### Task goal:
Answer from the text on guided self-reflection with tarot cards:
(a) What does the writer always ask the querent at the start of a reading session?
(b) In what year was the picture of the practice's final result taken?
(c) What prerequisite is given for starting to learn the tarot language?

### Extract:
Guided self-reflection with tarot cards

On my tarot offerings page, I describe relating to tarot as a visual and symbolic language system. Learning this language radically expanded my own vocabulary — and thus capacity — for processing and integration of intense, confusing, disorienting, as well as transformational life experiences. For everything in life that is “hard to put into words”, which is… a lot. I believe tarot has a tremendous, untapped, unrecognised potential to be a source of support and creativity in so many lives. I believe that everyone can learn this language, everyone can benefit from it, and it is totally compatible with all spiritual and religious identities.

I always start my reading sessions by asking the querent what part of the resulting spread they are most visually drawn to. I consider part of my job as a reader, is to demystify the process, and share my confidence in the ability which we all can develop, for engaging with the cards directly. Even if you’ve never seen tarot cards before — when looking at an image, there will often be some kind of mental association or emotional response — that information is important. It may be an opportunity to learn something new about yourself.

I worked with tarot as a guide for self-reflection, processing and integration — as a way to understand myself better — for many years before I started doing readings for other people. That is something which came much later, once I had developed a confident, fully embodied knowledge of the tarot system through my personal process.

Sometimes people ask me how I learned tarot, or how they can learn tarot. There are 2 challenges I often hear in these discussions:

  • Feeling like the tarot system is very complicated, and there is a lot to memorise, that makes the learning process feel very “heady”

  • Feeling apprehensive about the metaphysics of shuffling and drawing cards “at random”: What if “bad cards” keep appearing? What if some cards refuse to ever appear?

Everyone’s learning styles are different, of course. But if that’s you, perhaps it might help to hear about the way I did it.

One example of the final result of the practice I will describe below. This picture was taken in 2021. More examples can be found here.

How I started learning this language (and how you can too)

Prerequisite: having access to a physical deck of cards whose visual style you resonate with.

### Stored data:
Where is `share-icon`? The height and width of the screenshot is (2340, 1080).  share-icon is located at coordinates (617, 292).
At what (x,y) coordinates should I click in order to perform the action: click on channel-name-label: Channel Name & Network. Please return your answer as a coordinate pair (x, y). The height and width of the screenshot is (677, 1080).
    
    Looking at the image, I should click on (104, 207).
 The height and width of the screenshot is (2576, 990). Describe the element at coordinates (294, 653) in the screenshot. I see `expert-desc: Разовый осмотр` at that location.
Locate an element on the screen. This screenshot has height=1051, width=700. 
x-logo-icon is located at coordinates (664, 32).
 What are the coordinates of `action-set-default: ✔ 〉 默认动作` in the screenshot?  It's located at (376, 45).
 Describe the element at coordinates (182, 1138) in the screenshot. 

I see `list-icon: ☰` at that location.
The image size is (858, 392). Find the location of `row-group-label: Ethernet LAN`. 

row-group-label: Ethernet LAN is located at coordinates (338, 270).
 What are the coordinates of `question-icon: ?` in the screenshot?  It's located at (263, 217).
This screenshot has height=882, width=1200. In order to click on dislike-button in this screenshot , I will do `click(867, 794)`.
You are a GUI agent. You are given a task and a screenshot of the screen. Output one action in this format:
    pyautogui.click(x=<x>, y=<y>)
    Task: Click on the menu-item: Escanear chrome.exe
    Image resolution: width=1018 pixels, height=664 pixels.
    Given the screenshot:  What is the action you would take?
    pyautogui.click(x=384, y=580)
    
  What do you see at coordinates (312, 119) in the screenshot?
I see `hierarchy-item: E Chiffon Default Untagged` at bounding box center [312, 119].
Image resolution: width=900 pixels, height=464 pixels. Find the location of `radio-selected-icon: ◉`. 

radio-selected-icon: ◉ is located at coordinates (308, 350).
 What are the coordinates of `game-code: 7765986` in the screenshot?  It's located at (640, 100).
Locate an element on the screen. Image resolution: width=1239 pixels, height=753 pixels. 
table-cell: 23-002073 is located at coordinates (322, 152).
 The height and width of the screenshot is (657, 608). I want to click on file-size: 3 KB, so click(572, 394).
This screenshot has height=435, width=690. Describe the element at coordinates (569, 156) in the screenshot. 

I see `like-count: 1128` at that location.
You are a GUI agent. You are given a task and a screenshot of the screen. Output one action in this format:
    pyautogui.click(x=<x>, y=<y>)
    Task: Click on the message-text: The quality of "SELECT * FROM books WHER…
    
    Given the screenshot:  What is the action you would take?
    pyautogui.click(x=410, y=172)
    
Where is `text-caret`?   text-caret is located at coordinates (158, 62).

### Exercise result:
(a) Which part of the resulting spread they are most visually drawn to.
(b) 2021.
(c) Having access to a physical deck of cards whose visual style you resonate with.